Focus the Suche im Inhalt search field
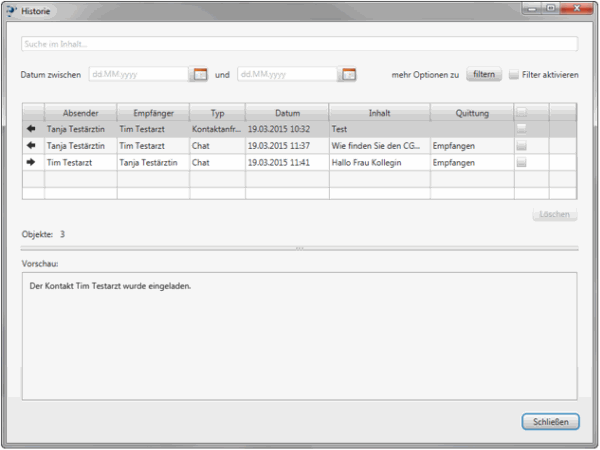 299,44
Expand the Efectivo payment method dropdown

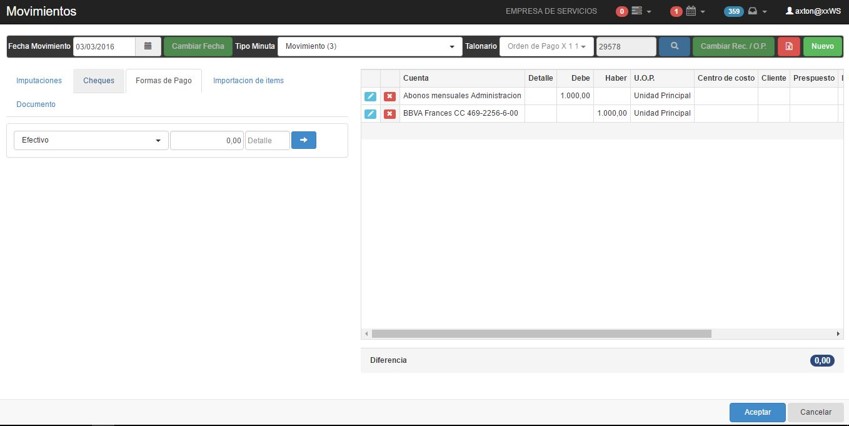tap(91, 141)
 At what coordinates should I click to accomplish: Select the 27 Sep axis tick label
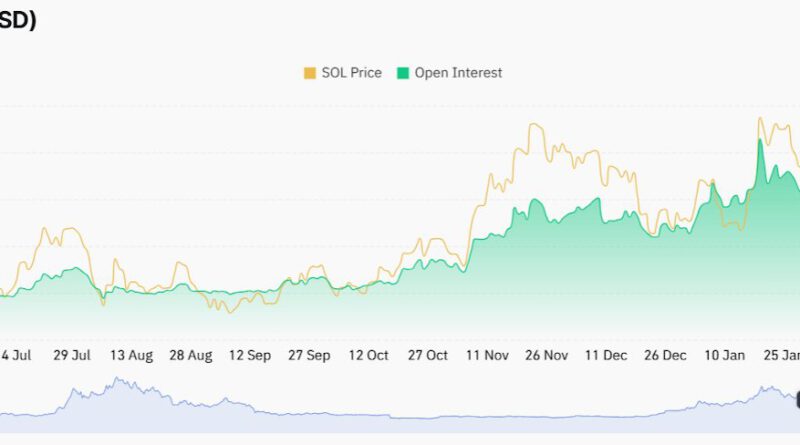[309, 355]
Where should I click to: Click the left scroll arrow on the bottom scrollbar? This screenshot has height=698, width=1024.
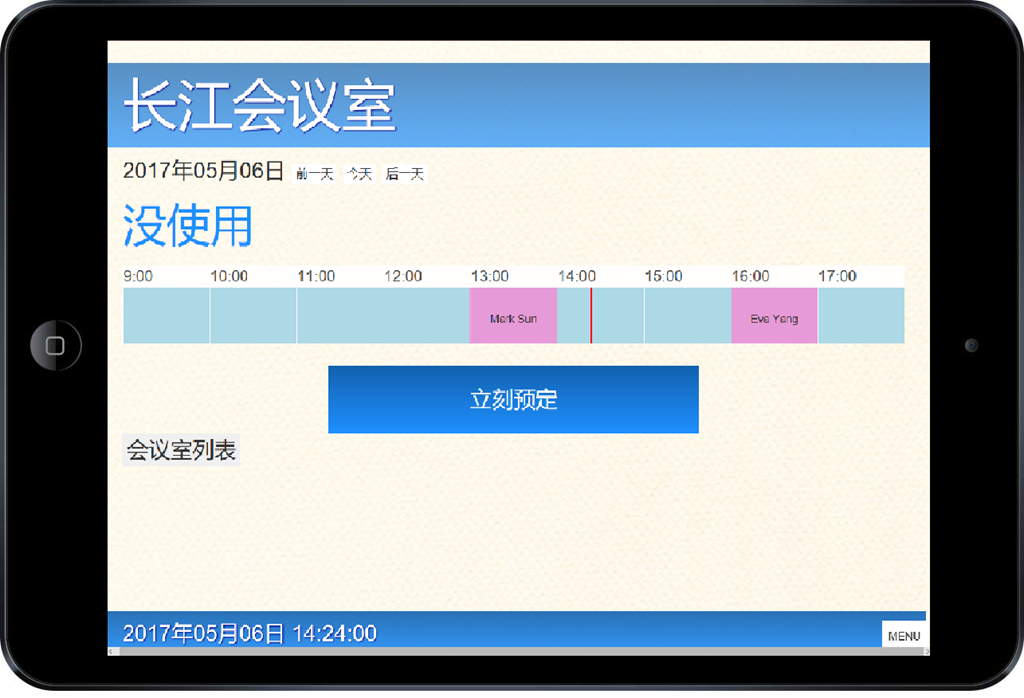(x=111, y=652)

####################

Instructions for the task:
Transcribe every entry word for word, excluding images.

Written answer:
Focus the Suche im Inhalt search field
 299,44
Expand the Efectivo payment method dropdown

tap(91, 141)
 At what coordinates should I click to accomplish: Select the 27 Sep axis tick label
[309, 355]
Where should I click to: Click the left scroll arrow on the bottom scrollbar? This screenshot has height=698, width=1024.
(x=111, y=652)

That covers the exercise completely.